Directions for this task:
Which people are named in the article below about the resignation from the Better Together board?

Page excerpt:
—————
ST. LOUIS — A key member of the city-county merger initiative has quit its board, citing “major reservations” about the future of the organization and calling for the resignation of three top officials.
Better Together Vice Chairman Will Ross, associate dean for diversity at Washington University School of Medicine, said he worries that the nonprofit is planning to take its existing proposal and “repurpose it,” without community input.
“I don’t have the confidence that the same people at the table can do this and be trusted,” Ross said. “At this point, when we’ve had such an abysmal — and I use that word correctly — such an abysmal response from the public, I think it’s time for a complete restructuring.”
Ross’ comments come before a Better Together board meeting scheduled for Thursday. Other trustees did not on Tuesday echo his concerns. They did, however, say that they expect to contemplate the organization’s future at the meeting.
“I’m sure there will be a great deal of discussion,” said trustee Jeff Aboussie, a former union official and current lobbyist. “I think this is a very, very delicate and important decision that all of us have to make, in this whole region.”
Better Together announced two weeks ago that it was again pulling its beleaguered consolidation proposal from ballot consideration and suspending its campaign arm, UniteSTL. Since then, Ross — one of five task force members who helped write the organization’s report and recommendations — said he has tried to engage in the reboot but hasn’t been contacted by Better Together director Nancy Rice.
On Friday, he sent Rice an ultimatum. He called for the dissolution of Better Together or, in the absence of such a decision, the removal of Rice, board Chairman Joe Adorjan and communications chief Ed Rhode.
“At this point, I don’t know whether Better Together is a viable entity, or whether it even should be,” Ross wrote in his email to Rice. “I understand the move to shutter Unite STL, but the public, the Better Together board, and the Task Force deserve more information about the next steps. This silence only validates the suspicion that decisions about Better Together are made by an insular, self-serving group.”
Ross said he would support the appointment of Better Together’s second-in-command, Dave Leipholtz, as new director, calling him knowledgeable, “incredibly bright” and “less dismissive than Nancy has been.”
Rice and Adorjan did not return phone calls seeking comment. Rhode declined to discuss Ross’ resignation.
Better Together publicly announced its proposal in late January to merge the governments of St. Louis, St. Louis County and all 88 county municipalities into one “metropolitan city.”
The plan was almost immediately attacked by residents and municipal officials who were publicly outraged by two main parts of the measure: a proposal to put the initiative to a statewide vote, and the automatic appointment of then-St. Louis County Executive Steve Stenger as first mayor of the merged metro city.
When news broke in March that federal prosecutors were investigating Stenger, Better Together removed him from the proposal. Board members and insiders began urging the nonprofit’s leaders to consider major changes.
—————
Information supplied:
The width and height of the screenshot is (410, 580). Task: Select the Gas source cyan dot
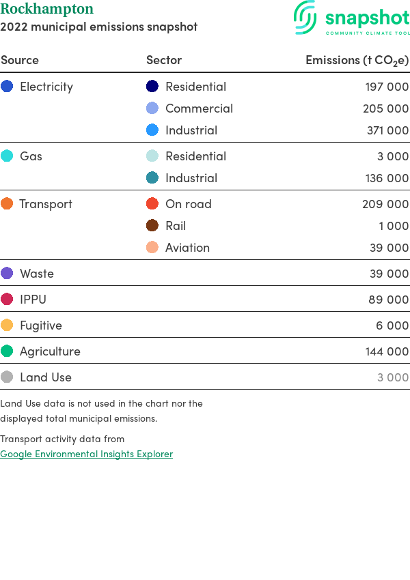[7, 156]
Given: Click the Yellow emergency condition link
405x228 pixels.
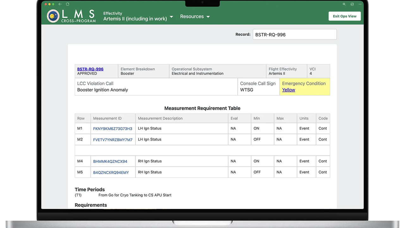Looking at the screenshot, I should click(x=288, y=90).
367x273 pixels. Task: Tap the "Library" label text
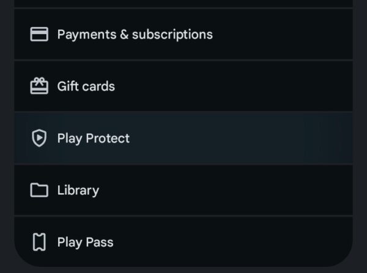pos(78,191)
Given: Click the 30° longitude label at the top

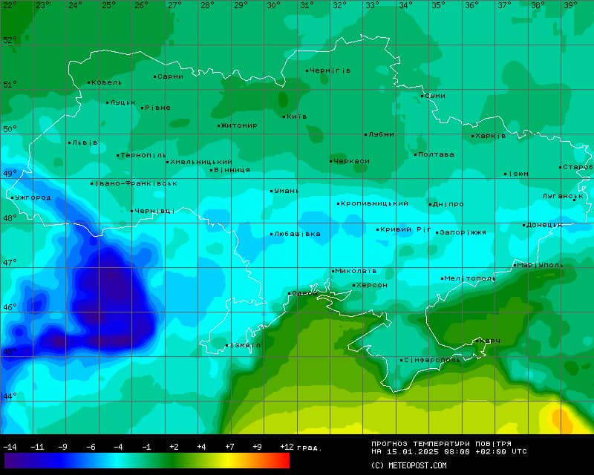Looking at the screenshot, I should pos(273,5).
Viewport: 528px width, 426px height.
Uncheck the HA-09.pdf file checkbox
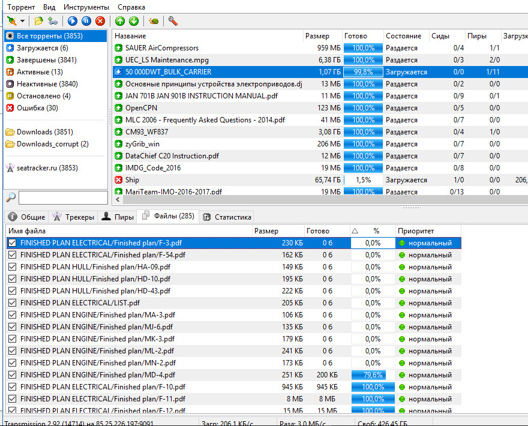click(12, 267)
—————
Exercise output:
Will Ross, Jeff Aboussie, Nancy Rice, Joe Adorjan, Ed Rhode, Dave Leipholtz, Steve Stenger